Des auxiliaires fondamentaux
Les cultures ont grand besoin de protection. L’ingénieure prend l’exemple du puceron cendré du chou. Alors qu’une femelle pèse 0,35 g, elle peut engendrer en l’espace de cinq mois douze générations de pucerons. Un chiffre qui démontre de façon implacable l’importance de ses prédateurs. « Les auxiliaires sont fondamentaux pour éviter ces proliférations néfastes. Dans le monde, ils tuent plus de ravageurs par an que les pesticides », assure celle qui possède également une quarantaine d’hectares de grandes cultures en agriculture de conservation des sols avec son mari.
Des fleurs le plus longtemps possible
Comment amener les auxiliaires sur les parcelles ? « La gestion de la biodiversité est fondamentale. La plantation d’une bande enherbée ou d’une haie ne fait pas tout », alerte Véronique Sarthou.En ce qui concerne les bandes fleuries, l’agronome recommande la présence de plantes à fleurs pour attirer les auxiliaires de protection. « Le mieux est d’avoir un mélange fleuri des fleurs de la région », souligne-t-elle, sans pour autant nier le principal handicap de cette solution : son coût, autour de 1 000 euros par hectare.

----------------

* _Tâches demandées_
A - Répondez aux questions suivantes d'après le texte sur les auxiliaires des cultures :
(i) Combien de générations de pucerons une femelle de puceron cendré du chou peut-elle engendrer en cinq mois ?
(ii) Quelle surface de grandes cultures l'ingénieure possède-t-elle avec son mari ?
(iii) À combien s'élève environ le coût d'un mélange fleuri par hectare ?
B - Poursuivez le texte sur les auxiliaires des cultures après sa dernière phrase.
Les enregistrements n'interviennent en rien ici.

Enregistrements stockés:
----------------

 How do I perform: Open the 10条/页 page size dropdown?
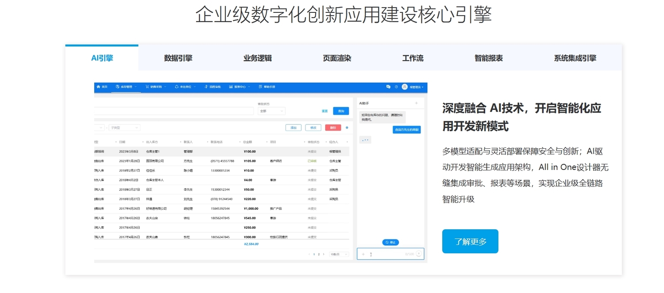coord(339,254)
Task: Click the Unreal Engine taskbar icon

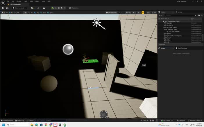Action: coord(60,125)
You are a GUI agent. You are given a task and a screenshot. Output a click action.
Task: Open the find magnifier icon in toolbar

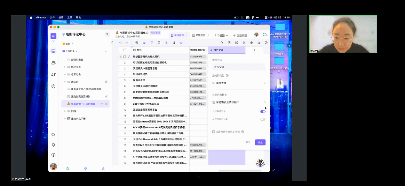(222, 43)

----------------

* _Réponses par tâche_
A -
(i) Douze générations.
(ii) Une quarantaine d'hectares.
(iii) Autour de 1 000 euros par hectare.

B -
L’exploitante en Haute-Garonne apprécie particulièrement le bleuet, qui produit beaucoup de nectar et qui attire des pucerons spécifiques, qui peuvent établir leur nurserie dans la plante et créer ainsi plusieurs générations de protecteurs. La chicorée est aussi intéressante car elle fleurit pendant l’été. « L’objectif est d’avoir des fleurs le plus longtemps possible ». De plus, alors que les fleurs horticoles accueillent une cinquantaine d’insectes d’une dizaine d’espèces différentes, il y en a dix fois plus pour les fleurs sauvages. En période de floraison, le broyage doit être banni et la bande doit être fauchée tard dans la saison pour laisser les plantes germer.
Des haies variées et perméables
Pour ce qui est des haies, la vigilance est également de mise. Il faut veiller à leur apporter de la diversité (en taille, en forme et en largeur) pour accueillir le plus d’auxiliaires diverses. « La haie n’est pas une clôture de jardin bien taillée », rappelle la consultante en agroécologie.
À l’image de la bande enherbée, le mélange d’espèces est de mise pour compléter les apports. Elle cite le noisetier, qui fleurit très tôt et qui fournit ainsi du pollen tôt dans la saison ; le lierre, qui est plutôt abondant en fin de saison ; le sureau, qui a une floraison très importante. Lieu de restauration, ce sont également des lieux pour abriter les auxiliaires, qui en ont plus besoin que les ravageurs. « 10 % des auxiliaires peuvent vivre dans les parcelles contre 50 % pour les ravageurs », avance-t-elle.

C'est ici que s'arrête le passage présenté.